- [Requirement]: Your reply should reproduce all the data below exactly while excluding the pictures.

- [Data for review]:
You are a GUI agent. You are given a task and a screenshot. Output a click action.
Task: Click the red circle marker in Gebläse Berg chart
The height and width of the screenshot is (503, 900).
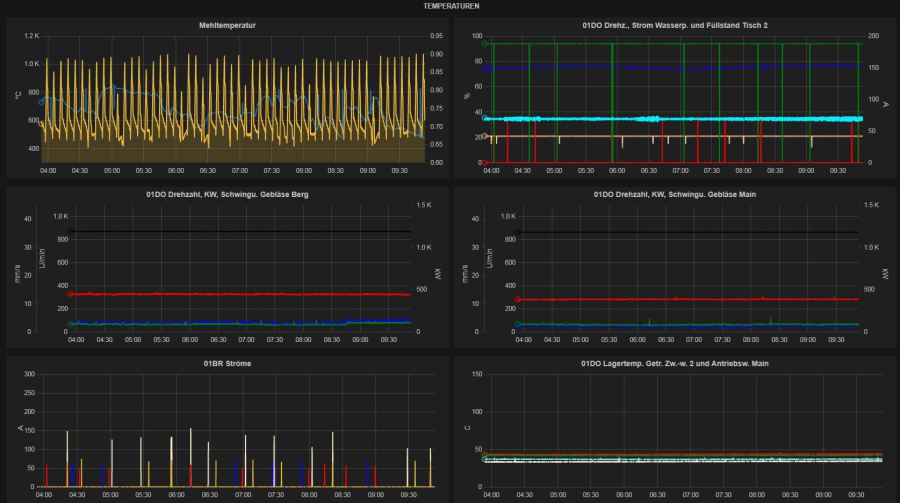click(x=70, y=294)
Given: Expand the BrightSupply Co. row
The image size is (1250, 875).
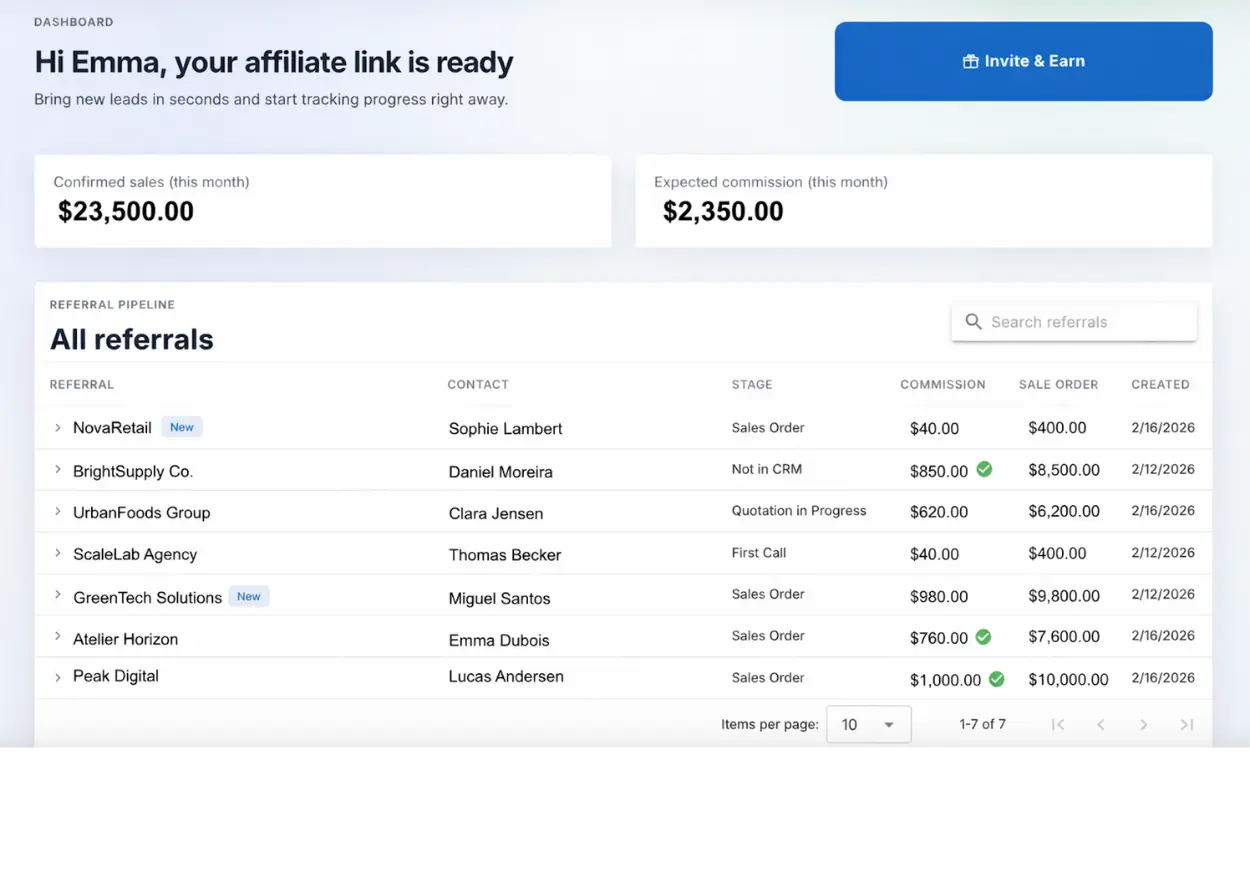Looking at the screenshot, I should [58, 470].
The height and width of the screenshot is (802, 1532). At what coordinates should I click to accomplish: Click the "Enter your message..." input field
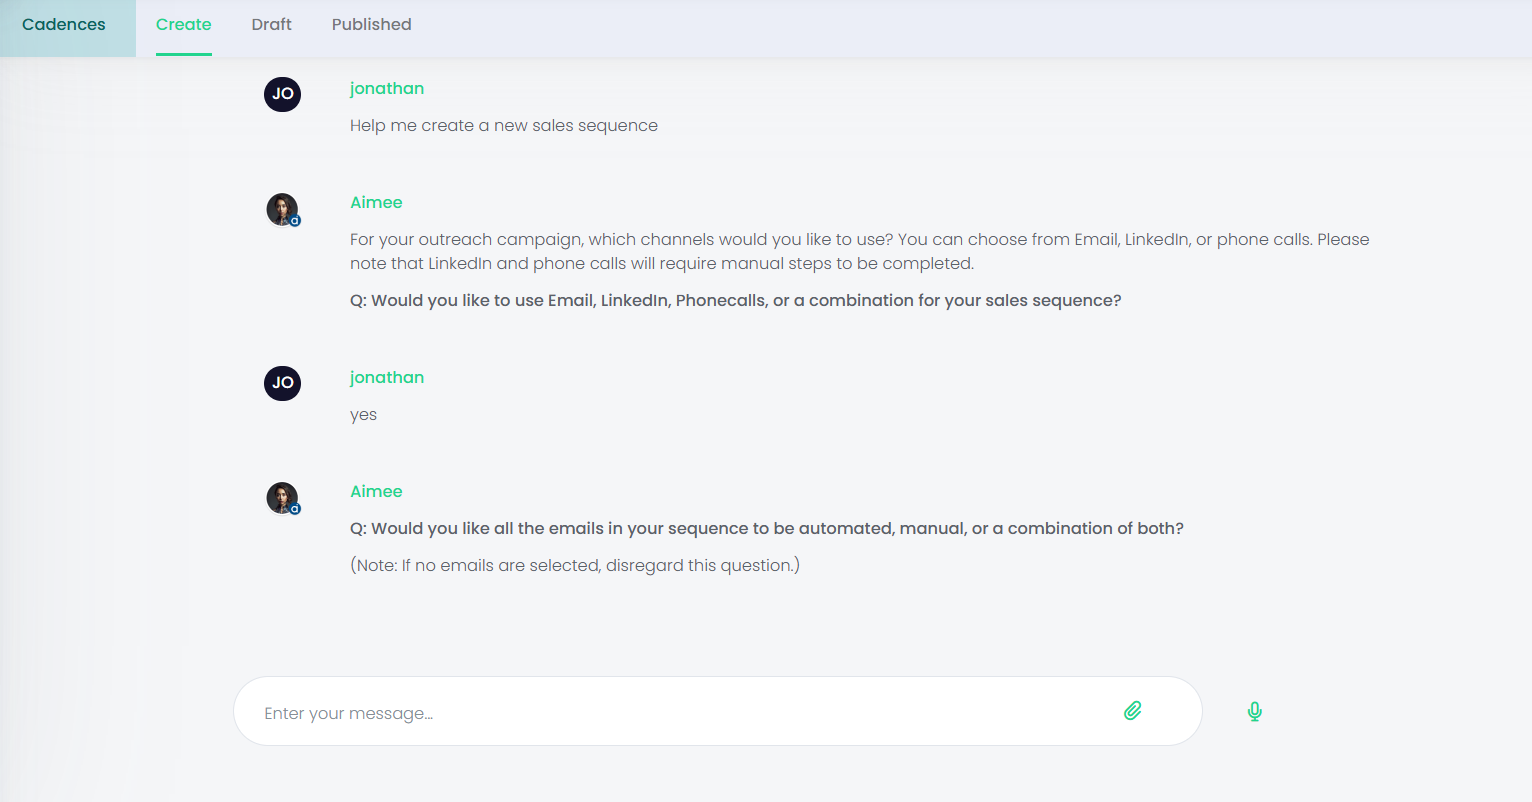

- [Your response]:
You are a GUI agent. You are given a task and a screenshot. Output a click action.
Task: Click the red circle marker in Gebläse Berg chart
The height and width of the screenshot is (503, 900).
click(x=70, y=294)
Given: Expand the BrightSupply Co. row
The image size is (1250, 875).
Looking at the screenshot, I should [58, 470].
The height and width of the screenshot is (802, 1532). At what coordinates should I click to accomplish: Click the "Enter your message..." input field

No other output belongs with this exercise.